Wednesday, August 5, 2015

Iceland's Deserts

 "There's a difference between a natural desert and a manmade desert," Magnus said as we crossed an imaginary line in the sand on our way to the hot spring area Landmannalaugar.

I've long loved Iceland for its contrasts. Not just the clash of ice and fire that everyone remarks upon, but the juxtaposition of jewel-green fields and jagged black lava, of fertile horse pastures and sand-blasted wastelands. But after a day spent with Magnús Jóhannsson, the botanist who runs Mudshark Adventure Tours [see] out of Hella, in Iceland's south, I realized my perception of Iceland's beauty was rather romantic--and more than a little bit skewed.

I've known Magnús and his wife, Anna María Ágústsdóttir, since before they earned their Ph.D.s at Penn State some years ago. I've visited them several times in Iceland and heard about their work at Landgræslan ríkisins, Iceland's soil conservation service.

Apparently, I wasn't paying attention.

Twice in the 1990s, while they were still in school, I rode on horseback from a farm near Hella around the volcano Hekla to the hotspring area at Landmannalaugar. Once we had six days of driving rain (read about that trip here: 2/29/12). The second trip I got badly sunburned and rode like Jesse James with a bandanna tied around my nose and mouth to filter out the suffocating dust.

I'd always assumed the deserts of blowing black sand I'd ridden across were inescapable--a constantly fought, constantly to-be-reckoned-with natural hazard of this volcanically active land. They're not. In many places, Magnus pointed out, as we drove a similar route to Landmannalaugar in the Mudshark Land Rover, these deserts are manmade. They are both preventable and capable of being restored to a healthy green.

True, volcanic eruptions do periodically blanket some areas in ash. But the ash doesn't necessarily kill off the vegetation, I learned from reading a scientific paper Anna María recently published in the journal Natural Hazards [get link]. Only if the area is already under stress--from overgrazing, usually--is the ashfall catastrophic. A healthy ecosystem can bounce back.

Our tour began in the town of Hella, where one of Magnús and Anna María's neighbors keeps a garden of apple trees (a curiosity in Iceland). We passed the headquarters of the soil conservation service on a road bordered by tall imported trees. Fields of barley and rapeseed rippled in the wind (quite uncommon in Iceland, where the only reliable crop for generations has been hay). A demonstration forest hugged a small hill.

When we entered the desert I had ridden through in the 1990s, I was surprised to see islands of native birch had established themselves. In other places, the soil conservation service had seeded acres of black sand with Alaskan lupine, a nitrogen-fixing legume, to enrich the soil, and with native lyme grass, to stabilize the dunes.

We passed a waterfall I knew well from my rides, Troll Woman's Leap. I had a picture on my office wall back home of our horse herd resting at that very spot: Black sand spread from the riverbanks in every direction, our many-colored herd looking bright in contrast. Now the place was transformed with grass and flowers.

• **Raw data**:

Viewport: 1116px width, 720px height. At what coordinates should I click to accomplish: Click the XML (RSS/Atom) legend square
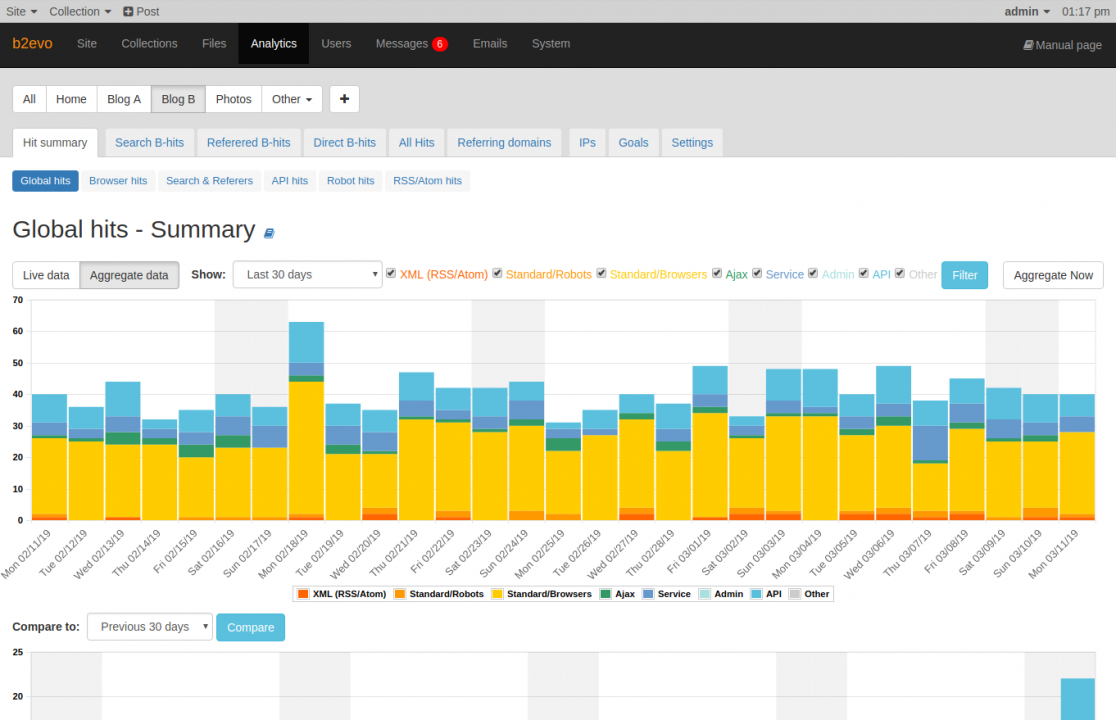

• **What needs to be done**:
Continue the piece on Iceland's manmade deserts, starting after its final sentence about Troll Woman's Leap.

• **Result of the task**:
Then we crossed through a gate in a fence, and the vegetation disappeared. The black sand deserts I'd ridden through reappeared. We'd left the soil conservation area, and entered a section of the highlands where sheep were allowed to graze. We saw a ewe and two lambs here and there. Nothing you could call a "flock," just the rare family of animals. Yet it was enough to suppress regrowth. These were the manmade deserts Magnús had referred to.

At some point (was there a gate? I don't recall) we transitioned smoothly into the natural desert: We had reached the highlands, where snow and cold defeat all but the alpine flowers (blooming in lush profusion in sheltered spots) and the hardy moss, which did its best to soften the jagged lumps of lava.

Like the many tourists we met at Landmannalaugar, we marveled at the vast range of color in the rocks, at the astonishing sulfur vents reeking of rotten egg, at the steam rising from the river, and at the stark beauty of the bleak, lake-filled landscape in Iceland's harsh interior.

When the first settlers came to Iceland in the ninth century, scientists have determined, birch woodlands covered 25% of the island. The settlers cut the trees to make charcoal. They burned the scrubby forests to clear land for planting. They introduced grazing animals--horses, cows, sheep, goats, and pigs--which kept the forests from regenerating. The winds ate at the edges of the overgrazed fields, and the volcanoes did their part, periodically coating the landscape with ash. Over centuries, the stresses accumulated: cutting, burning, grazing, wind erosion, ash fall...

The story of Iceland's desertification is well told at the soil conservation service's new museum, Sagnagardur [see their website at], just east of Hella, where these two photos were taken. The bottom one shows a surprisingly large piece of petrified wood found in Iceland.

The museum tells, too, the new story of re-greening the land. Now Iceland's forested area is a little over 1% of the country--and growing steadily.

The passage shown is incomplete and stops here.